ResearchKit launched with a set of five apps, including the Parkinson’s mPower app, developed by Sage Bionetworks. This app builds on the work of applied mathematician and TED Fellow Max Little. At TEDGlobal 2012, Little (watch his talk: A test for Parkinson’s with a phone call) made headline news when he launched the Parkinson’s Voice Initiative, a data-gathering project that aimed to develop a quick and non-invasive way to detect the disease with a phone call. Since then, Little, along with collaborators in the US, has been creating Android-based apps for monitoring Parkinson’s symptoms and gathering data for research. These apps have been used to record symptoms from thousands of participants in studies in the UK and US, leading to hundreds of gigabytes of data about Parkinson’s — which may open up entirely new scientific understanding about the disease.

We asked Little to tell us how his technologies got ported to ResearchKit, and how this could take his work to the next level.

How did you get involved with developing a Parkinson’s app for ResearchKit?

Apple was really impressed with the research work I’ve been doing over the last three years on apps for monitoring symptoms of Parkinson’s. We’d been using voice recording over mobile phones since 2012, of course. We’d also developed touch-screen tapping tests and walking and balance tests using the accelerometer in the smartphones. We’d been able to show in small pilot studies that we can predict symptom severity and very accurately detect who has Parkinson’s using these apps.

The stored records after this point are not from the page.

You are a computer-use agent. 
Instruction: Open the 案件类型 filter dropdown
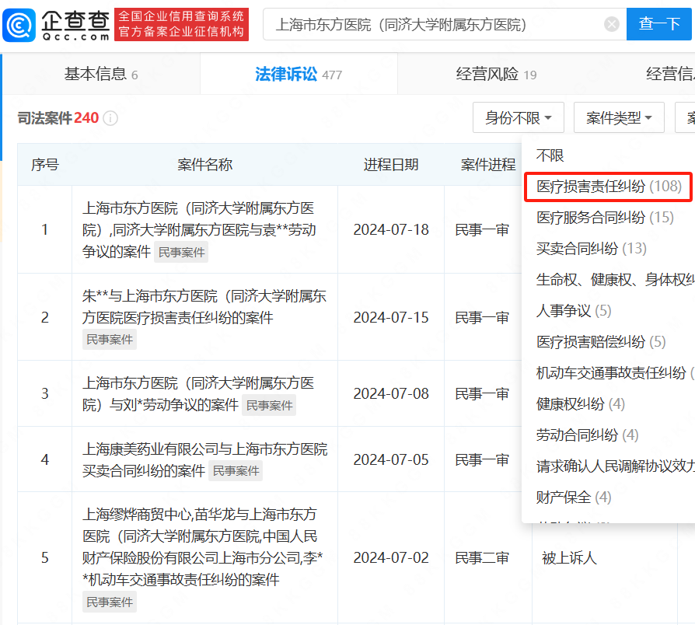[x=619, y=117]
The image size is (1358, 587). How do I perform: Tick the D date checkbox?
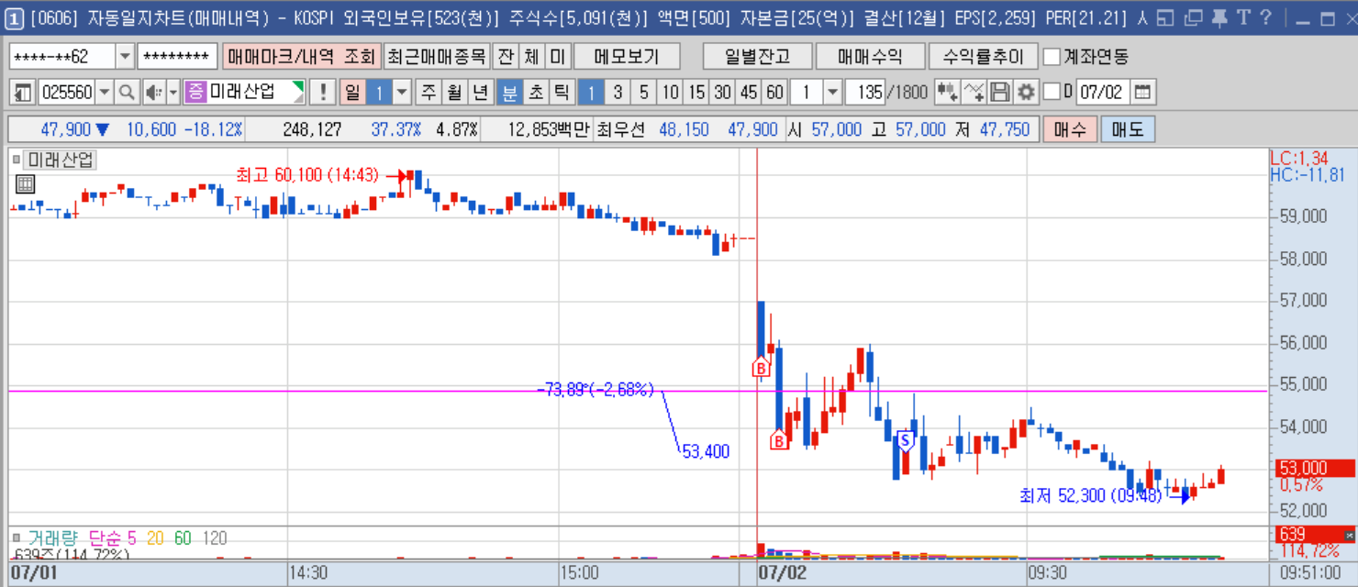click(x=1052, y=92)
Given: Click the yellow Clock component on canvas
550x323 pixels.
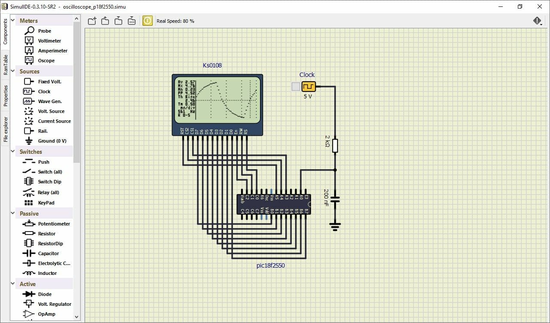Looking at the screenshot, I should (x=308, y=87).
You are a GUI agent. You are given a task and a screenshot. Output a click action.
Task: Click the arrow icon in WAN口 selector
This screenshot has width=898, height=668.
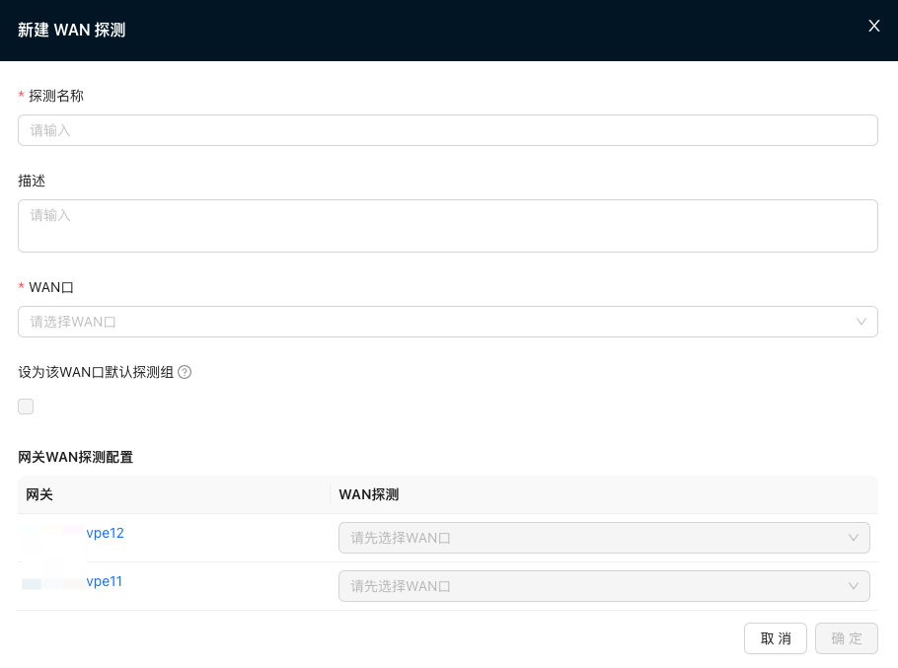click(x=861, y=322)
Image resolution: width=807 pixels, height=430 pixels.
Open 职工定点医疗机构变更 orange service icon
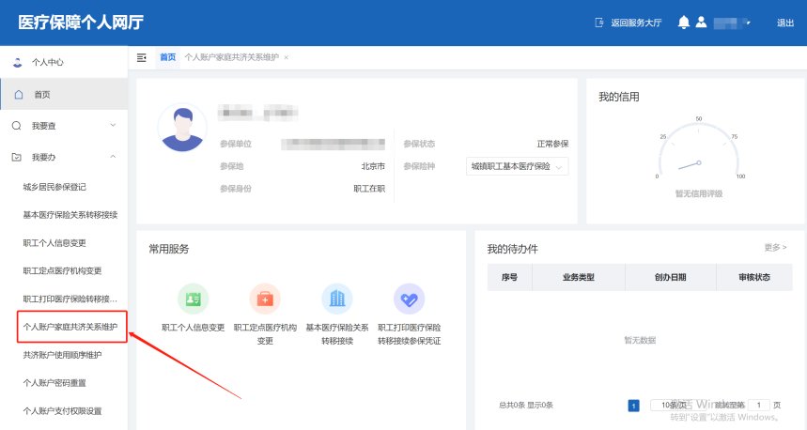(x=265, y=299)
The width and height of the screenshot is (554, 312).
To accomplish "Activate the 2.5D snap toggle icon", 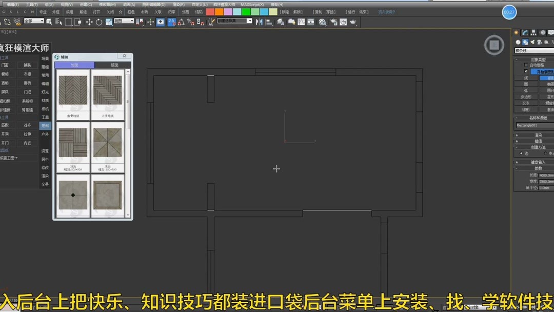I will [171, 22].
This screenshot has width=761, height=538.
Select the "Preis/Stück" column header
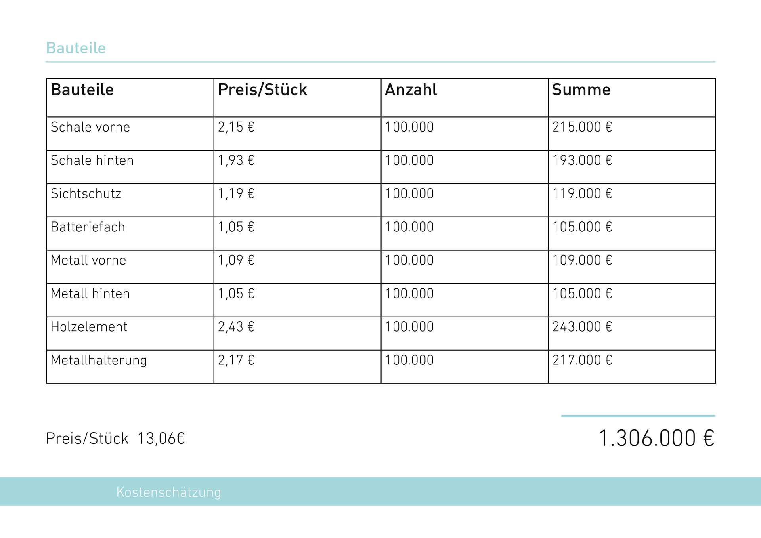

We were looking to run studies on larger populations to see if it would work on a larger scale — essentially what we were doing with the PVI project, but using smartphones. My collaborators and I developed apps on Android, but Sage Bionetworks wanted to replicate it on iPhone. So Sage built the mPower app on top of Apple’s ResearchKit API, embodying many of the tests that we’ve been developing over the years.

Apple's ResearchKit

Apple’s ResearchKit turns the health data collection capabilities of the iPhone into a medical research tool. One of the first apps on the platform takes TED Fellow Max Little’s work to the next level.

What exactly does mPower do?

mPower is an entirely remote recruitment and objective sensor data collection app, tailored specifically for Parkinson’s research. It’s designed to capture objective data about the disease using daily tests such as voice, walking, balance and manual dexterity, all using the basic functionality of the iPhone.

What difference do you think it will make to your research to have these tests running on iPhones? And what does this mean for the future of medical research in general?

Since the launch of mPower earlier this week, they’ve been able to recruit nearly 8,000 participants — so it looks like the data collection is going fantastically well!

mPower has tremendous potential for speeding up discovery of medical and biological knowledge about Parkinson’s. Having symptom tests like this on iPhone opens up the whole, non-Android half of the world’s smartphone users. Apple’s enormous reach — around 700 million users — poses an extraordinary opportunity for researchers to gather objective symptom progression data from a sizable fraction of all Parkinson’s patients all over the world. It’s not often that researchers can set up studies that have essentially zero cost, yet are able to recruit subjects in the thousands in a matter of hours.

For example, we don’t yet know what causes Parkinson’s, but we do know it can’t be entirely genetic, behavioral or environmental. So it’s not enough to study the biological/genetic side alone. We really have to gather detailed knowledge about behaviour and the environment of each patient. With objective testing using smartphones, we can more fully complete the scientific picture.